**THE TASK**
Each entry is to be repeated word for word, and the images are to be dropped.

**THE INPUT**
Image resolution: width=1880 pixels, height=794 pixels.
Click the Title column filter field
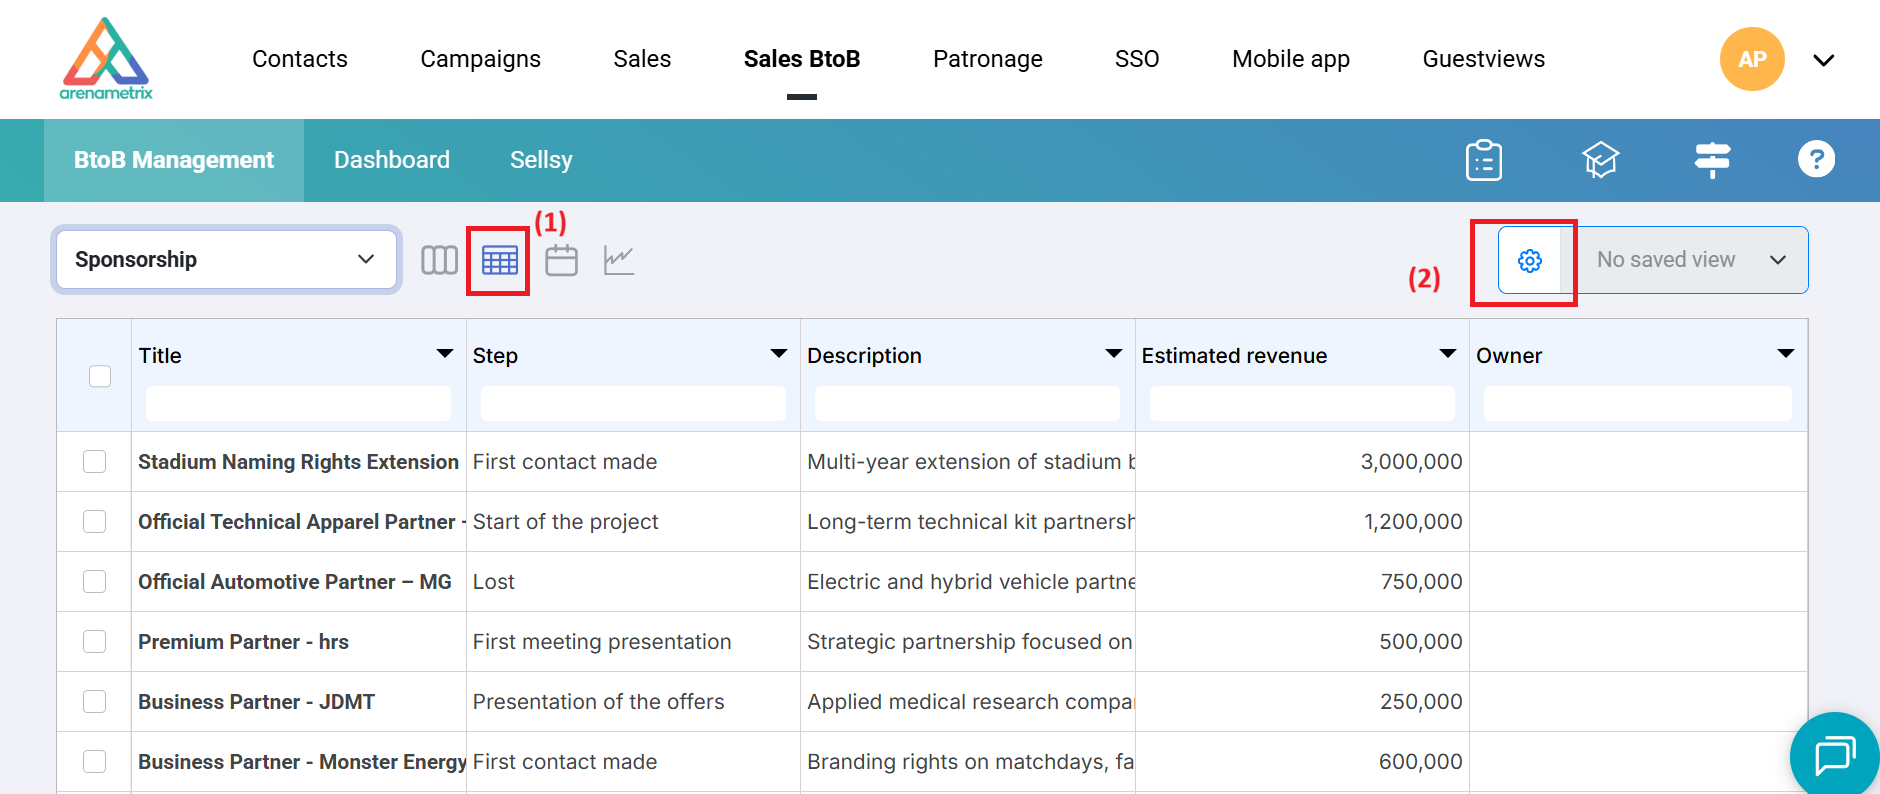click(x=298, y=403)
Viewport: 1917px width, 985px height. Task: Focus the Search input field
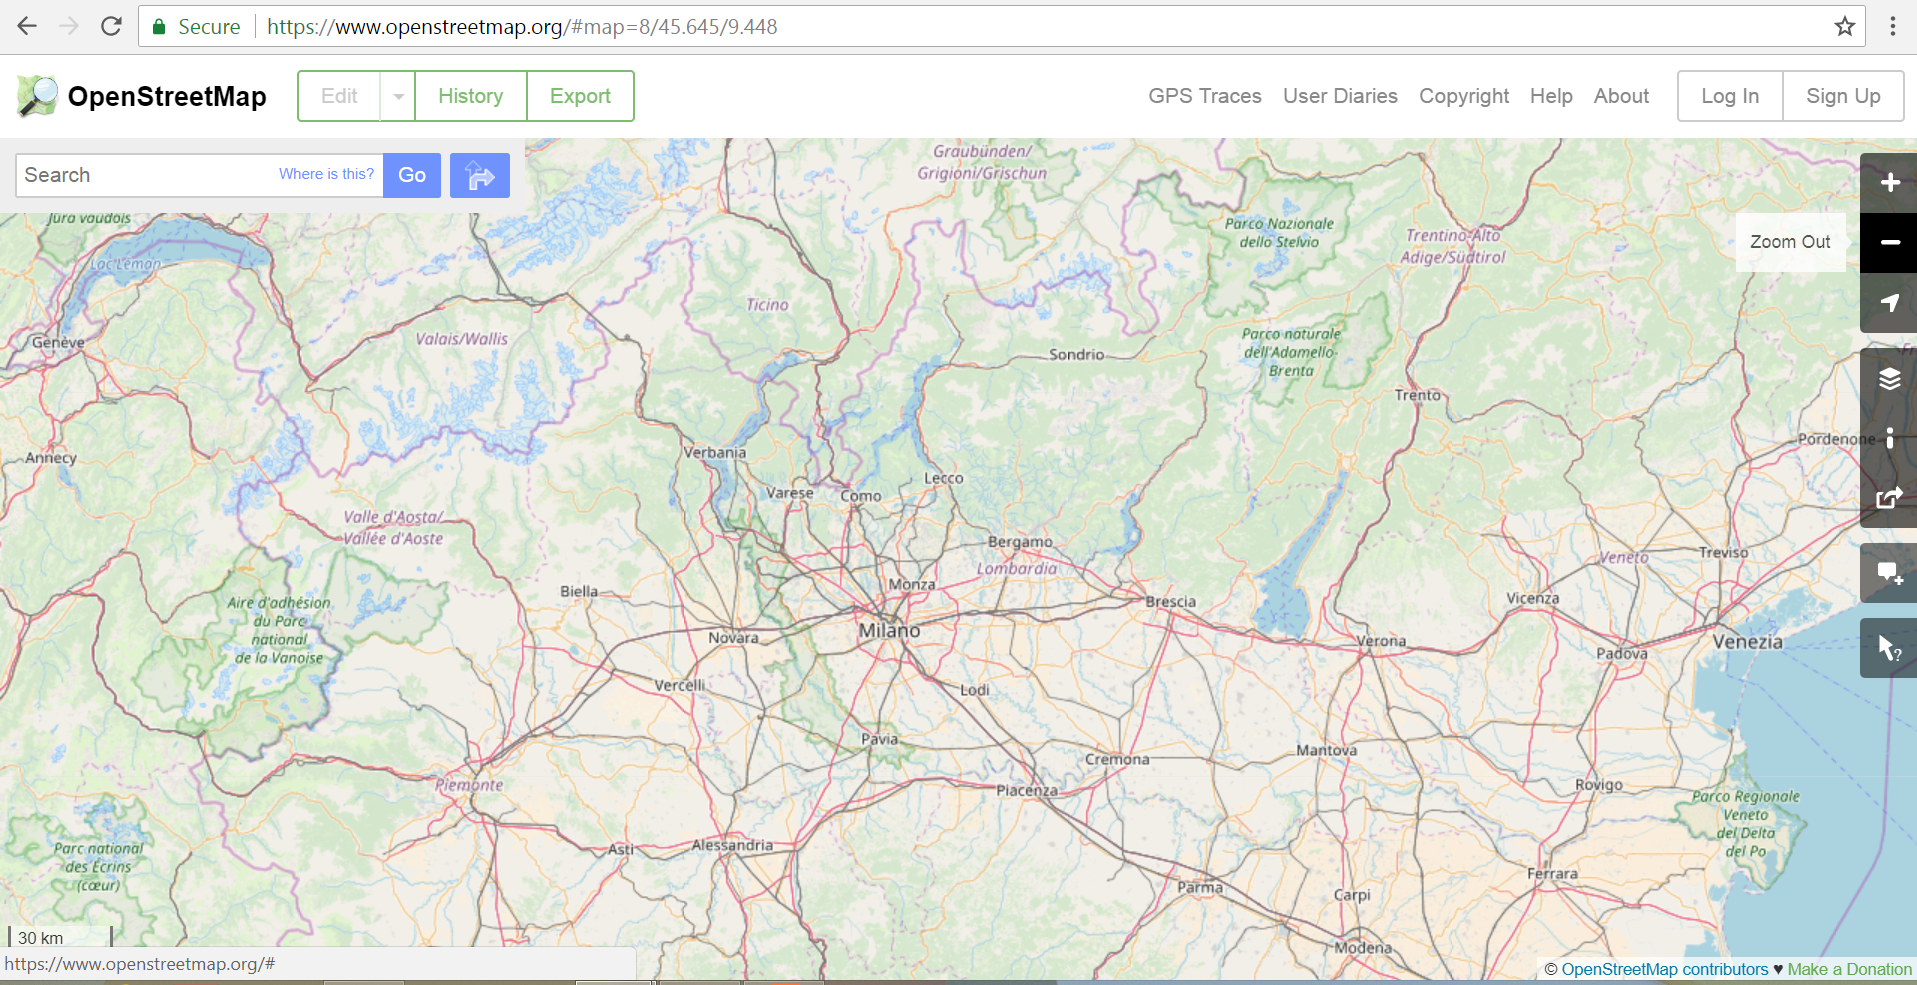click(145, 176)
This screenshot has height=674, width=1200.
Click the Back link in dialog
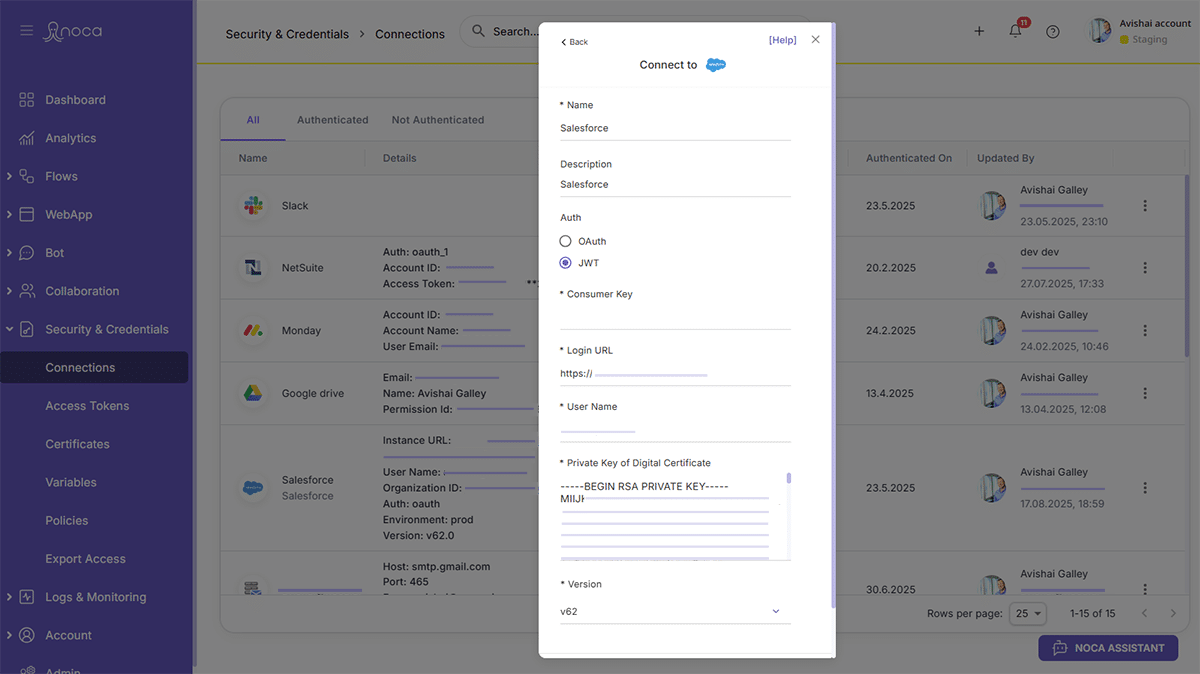click(x=574, y=42)
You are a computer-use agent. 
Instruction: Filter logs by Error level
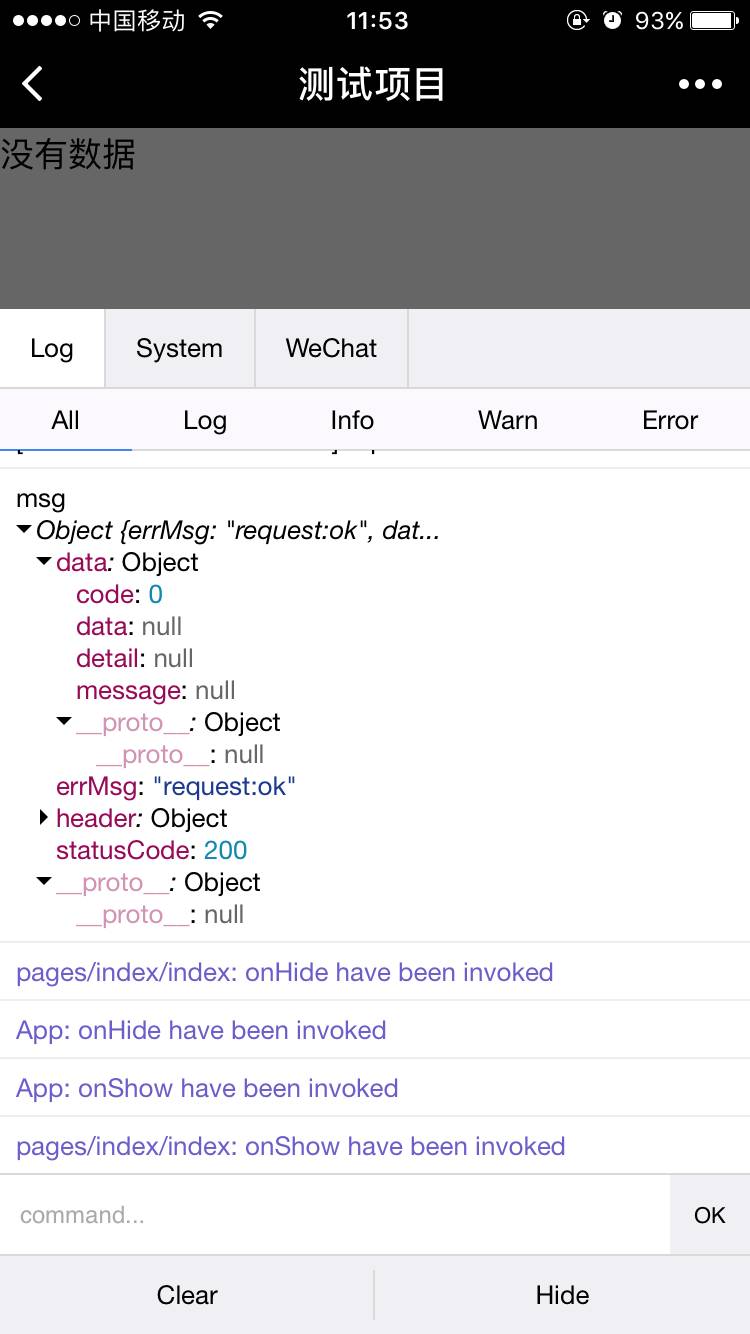tap(670, 420)
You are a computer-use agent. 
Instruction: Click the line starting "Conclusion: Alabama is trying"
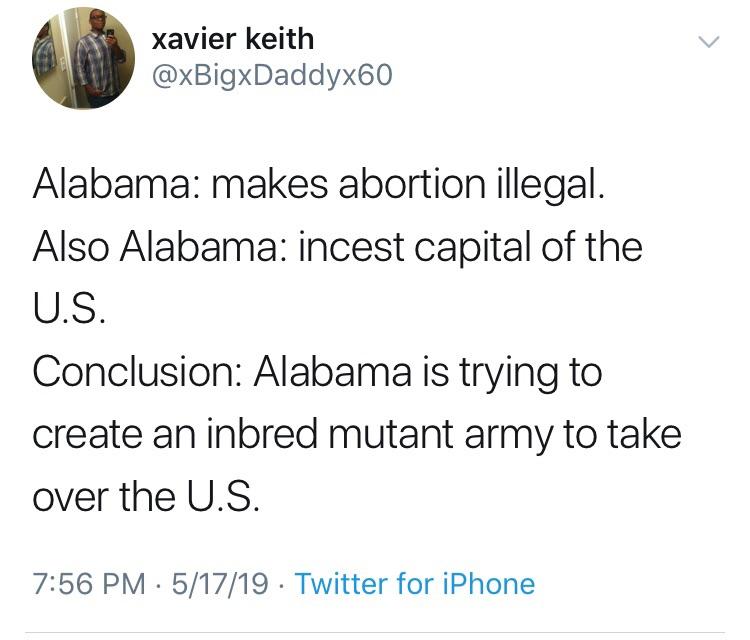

**REPLY TO THE EXERCISE**
Image resolution: width=1880 pixels, height=794 pixels.
Click the Title column filter field
click(x=298, y=403)
Viewport: 1917px width, 985px height. Task: Focus the Search input field
click(145, 176)
This screenshot has height=674, width=1200.
Click the Back link in dialog
click(x=574, y=42)
You are a computer-use agent. 
Instruction: Filter logs by Error level
tap(670, 420)
You are a computer-use agent. 
Instruction: Click the line starting "Conclusion: Alabama is trying"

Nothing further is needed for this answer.